Originally posted by: CTho9305
The misinformation in this thread is horrible.
The speed of light is related to computation in that signals have to travel some distance across a chip for the various pieces to communicate. It's often convenient for the signals to take at most a full clock cycle worth of time to do this, which means a chip whose longest length is 1cm could be clocked no higher than
30 GHz. In reality, you would allow paths that took more than one clock cycle if you wanted to run faster. Of course, you'd need to allocate some of the cycle for the sender to create the light pulse and the receiver to receive it, and we don't even have optical interconnect on chips yet anyway. If you want to do any logic, that comes out of your time budget too. The wavelength of light doesn't really come into play here (I'm sure it matters... multi-meter radio wavelengths would probably be a bad idea... but it's not the stuff BitByBit was talking about).
Now, as I said, we don't currently use light for sending signals. We don't even use the fastest way of signaling electrically. Wires are effectively chains of
resistors and
capacitors; you send a 1 by charging the capacitors up, and a 0 by discharging them. An easy way to think about this is a trough or wide pipe, which you fill with water or empty of water (the capacitance is basically how much water it takes to raise/lower the water level, and the resistance is whatever slows the flow of the water into / through the trough). With this method, you can currently send a signal all the way across a modern CPU in a few cycles at clock frequencies of a few GHz. The signals propagate incredibly slowly relative to the speed of light.

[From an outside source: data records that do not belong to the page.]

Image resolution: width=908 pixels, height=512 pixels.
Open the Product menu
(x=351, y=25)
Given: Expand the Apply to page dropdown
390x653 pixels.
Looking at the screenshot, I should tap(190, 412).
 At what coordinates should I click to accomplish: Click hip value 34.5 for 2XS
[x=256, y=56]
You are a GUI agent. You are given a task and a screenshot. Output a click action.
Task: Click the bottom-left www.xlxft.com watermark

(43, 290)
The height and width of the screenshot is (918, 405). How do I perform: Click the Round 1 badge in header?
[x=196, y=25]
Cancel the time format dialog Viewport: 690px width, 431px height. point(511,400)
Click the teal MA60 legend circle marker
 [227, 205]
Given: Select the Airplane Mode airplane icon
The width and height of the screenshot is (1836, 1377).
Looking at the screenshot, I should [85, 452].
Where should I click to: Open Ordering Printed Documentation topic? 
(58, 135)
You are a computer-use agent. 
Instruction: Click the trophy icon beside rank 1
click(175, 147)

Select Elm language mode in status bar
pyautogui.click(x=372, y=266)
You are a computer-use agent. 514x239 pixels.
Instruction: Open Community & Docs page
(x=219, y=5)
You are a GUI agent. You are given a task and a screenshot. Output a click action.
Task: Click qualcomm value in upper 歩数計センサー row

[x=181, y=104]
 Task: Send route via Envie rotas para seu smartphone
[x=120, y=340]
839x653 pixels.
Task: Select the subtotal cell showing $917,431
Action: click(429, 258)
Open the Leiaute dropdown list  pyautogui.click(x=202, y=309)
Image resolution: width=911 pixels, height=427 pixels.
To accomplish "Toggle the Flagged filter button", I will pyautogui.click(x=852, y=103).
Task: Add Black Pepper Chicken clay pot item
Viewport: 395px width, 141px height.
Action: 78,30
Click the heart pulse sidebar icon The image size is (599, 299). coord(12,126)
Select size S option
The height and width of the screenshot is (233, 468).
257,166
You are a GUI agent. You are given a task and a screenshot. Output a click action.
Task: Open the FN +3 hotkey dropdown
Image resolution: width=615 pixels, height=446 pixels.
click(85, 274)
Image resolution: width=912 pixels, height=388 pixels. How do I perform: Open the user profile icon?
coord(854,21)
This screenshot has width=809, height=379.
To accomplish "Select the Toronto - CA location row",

A faster way to send signals (which I don't understand well) is transmission line signaling - imagine the same trough of water filled up half way; to send a signal you just create a wave on the water's surface. Signaling this way gets you much closer to the speed of light, but unfortunately the sending and receiving circuits are physically gigantic relative to the normal stuff, and it's more complex (for example, you have to worry about waves being reflected from the receiver, just like waves in a trough of water). If you read and
understand this paper, you'll know more about this than I do (so explain it to me

). Look at Figure 3 in the PDF to understand just how large this stuff is compared to normal systems.
Getting back to the wavelength of light, it comes in to play when you're manufacturing chips, rather than when you're using them. Basically, you can draw nice and sharp lines and shapes with light as long as the wavelength of the light is smaller than the shapes you're trying to draw. When you want to draw something smaller than the wavelength of the light, you run into problems - it gets hard to control widths, and you have to resort to a lot of tricks to get a useful result. Right now, the industry draws 65/45nm features on chips using 193nm light. The nice rectangles we draw when doing layout
show up as blobs. Intel has spent years and huge amounts of money trying to get the lithography process working with 13nm light, but I guess the results haven't been great.
Keep in mind that the
speed of light is a measure of how far light goes in a given amount of time, and it's distinct from the
frequency of the clock in a CPU. It's handy to call the "clock frequency" of a chip the "clock speed", but the word "speed" is being used differently in that sense than it is when we're talking about the "speed of light". "Clock speed" is a count of clock ticks in a second; "light speed" is measuring the distance light travels in a second.
Coming to the frequency of light, it's not really related to the clock frequency either.
Radio waves have frequencies in the range of 1MHz (for AM radio), 100MHz (for FM radio), to 2.4GHz (wireless networks, microwaves) and higher. Visible light is in the hundred-terahertz+ range. UV light, x-rays, and gamma rays go from the petahertz to the exahertz ranges. We can generate all of these waves easily, but they're really unrelated to the frequency of the clock in a CPU.
The fastest clock frequency (assuming we want to send the clock as an electrical signal rather than light) we could theoretically generate right now is probably around 500GHz (based on IBMs most recent BJTs), but that's not useful for a CPU, because you need to do a certain amount of work in a clock cycle, and a single gate takes many picoseconds to produce its output. You'd also have a heck of a hard time distributing the 500GHz clock around the chip for reasons discussed above.